## REQUIRED ACTION
Give back all the entries below. Omit none of them.

## THE INPUT

»»

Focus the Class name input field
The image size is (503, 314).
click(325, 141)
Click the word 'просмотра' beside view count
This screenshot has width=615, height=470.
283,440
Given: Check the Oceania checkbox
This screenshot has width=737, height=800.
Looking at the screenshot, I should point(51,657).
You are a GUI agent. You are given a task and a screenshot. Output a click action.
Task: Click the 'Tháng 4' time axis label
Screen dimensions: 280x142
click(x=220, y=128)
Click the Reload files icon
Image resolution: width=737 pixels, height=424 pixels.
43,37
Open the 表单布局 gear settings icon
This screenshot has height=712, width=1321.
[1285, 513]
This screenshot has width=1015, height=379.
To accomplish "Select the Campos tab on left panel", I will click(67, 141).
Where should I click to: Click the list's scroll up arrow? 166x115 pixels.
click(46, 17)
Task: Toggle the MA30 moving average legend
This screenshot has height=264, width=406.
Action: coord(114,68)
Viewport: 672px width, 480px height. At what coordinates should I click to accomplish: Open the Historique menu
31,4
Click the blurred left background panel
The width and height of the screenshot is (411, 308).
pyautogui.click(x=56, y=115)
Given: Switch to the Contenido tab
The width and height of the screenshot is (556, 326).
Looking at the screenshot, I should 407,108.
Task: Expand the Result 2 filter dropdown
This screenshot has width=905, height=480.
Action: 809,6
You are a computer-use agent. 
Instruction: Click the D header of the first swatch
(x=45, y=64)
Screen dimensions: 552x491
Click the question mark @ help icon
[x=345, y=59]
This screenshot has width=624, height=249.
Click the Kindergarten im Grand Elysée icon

««

## PROBLEM SOLUTION
Focus the Class name input field
The image size is (503, 314).
click(325, 141)
Click the word 'просмотра' beside view count
This screenshot has width=615, height=470.
283,440
Given: Check the Oceania checkbox
This screenshot has width=737, height=800.
Looking at the screenshot, I should point(51,657).
You are a GUI agent. You are given a task and a screenshot. Output a click action.
Task: Click the 'Tháng 4' time axis label
Screen dimensions: 280x142
click(x=220, y=128)
Click the Reload files icon
Image resolution: width=737 pixels, height=424 pixels.
43,37
Open the 表单布局 gear settings icon
This screenshot has height=712, width=1321.
[1285, 513]
This screenshot has width=1015, height=379.
To accomplish "Select the Campos tab on left panel", I will click(67, 141).
Where should I click to: Click the list's scroll up arrow? 166x115 pixels.
click(46, 17)
Task: Toggle the MA30 moving average legend
This screenshot has height=264, width=406.
Action: coord(114,68)
Viewport: 672px width, 480px height. At what coordinates should I click to accomplish: Open the Historique menu
31,4
Click the blurred left background panel
The width and height of the screenshot is (411, 308).
pyautogui.click(x=56, y=115)
Given: Switch to the Contenido tab
The width and height of the screenshot is (556, 326).
Looking at the screenshot, I should 407,108.
Task: Expand the Result 2 filter dropdown
This screenshot has width=905, height=480.
Action: 809,6
You are a computer-use agent. 
Instruction: Click the D header of the first swatch
(x=45, y=64)
Screen dimensions: 552x491
Click the question mark @ help icon
[x=345, y=59]
This screenshot has width=624, height=249.
Click the Kindergarten im Grand Elysée icon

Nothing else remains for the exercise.